Aim: From the article on insurance marketing to millennials, output the passage starting at "The Millennials –" and ending at "Internet and smartphones." word for word.

Selection:
The insurance industry is moving from traditional policies to digital marketing and superior customer service             

There was a time that an advertisement telling a great story was the key to compelling a consumer to become an active buyer. Not anymore. As Andrew Solmssen, Managing Director of global marketing agency POSSIBLE, said, “We need to move from storytelling to storydoing. To engage millennials, you must show, not tell.”

The Millennials – and there are about 73 million of them in the US today – are a major economic opportunity. And they pose a challenge to most aspects of regular social and economic life because of their significant deviation from earlier generations by being digital natives who grew up with the Internet and smartphones.

Into their late teens and early twenties, millennials compelled industries like entertainment and cosmetics, to make significant changes in their marketing strategies to adapt to their emerging new tech-driven needs. Now, as the oldest millennials reach their late 30s, they are entering an age segment that matters to all insurance industries, including affordable renters insurance.  It is now the turn of insurance to adjust its strategies to attract millennials, who appear to consistently show heavy brand loyalty.

Major insurance carriers adjusted their strategies early on, by launching mobile apps and Smart Speakers like Alexa apps. They were trying to attract the attention of Millennials by appealing to their connection with smartphones and tablets.

In trying to keep their numbers of policyholders from falling, insurance companies have to understand the kind of family outlook millennials have. Gallup finds that fewer young millennial adults are getting married. Studies reveal that first marriage age today for women is 27 and for men is 29, a significant increase from 20 for women and 23 for men in 1960. With the percentage of single or never married people on the rise, insurance is having to change the images it projects in selling policies. For instance, the traditional home and family portrayal will doubtless make insurance out of sync with millennial thinking, as it would be to assume that owning a car is a millennial priority.

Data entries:
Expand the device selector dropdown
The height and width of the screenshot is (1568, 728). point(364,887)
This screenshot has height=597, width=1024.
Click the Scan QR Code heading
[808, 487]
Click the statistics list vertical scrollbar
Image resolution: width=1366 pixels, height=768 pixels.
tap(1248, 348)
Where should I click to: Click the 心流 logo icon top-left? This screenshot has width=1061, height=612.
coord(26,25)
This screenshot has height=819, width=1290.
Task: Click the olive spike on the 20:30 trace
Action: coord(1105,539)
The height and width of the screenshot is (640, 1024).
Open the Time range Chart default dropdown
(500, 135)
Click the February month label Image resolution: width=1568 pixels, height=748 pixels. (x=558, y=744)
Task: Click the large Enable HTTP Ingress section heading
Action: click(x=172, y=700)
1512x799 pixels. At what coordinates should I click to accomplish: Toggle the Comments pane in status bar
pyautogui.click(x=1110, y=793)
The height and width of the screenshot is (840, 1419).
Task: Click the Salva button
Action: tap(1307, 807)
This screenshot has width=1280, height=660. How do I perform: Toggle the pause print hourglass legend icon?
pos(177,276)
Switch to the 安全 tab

Exercise result:
The Millennials – and there are about 73 million of them in the US today – are a major economic opportunity. And they pose a challenge to most aspects of regular social and economic life because of their significant deviation from earlier generations by being digital natives who grew up with the Internet and smartphones.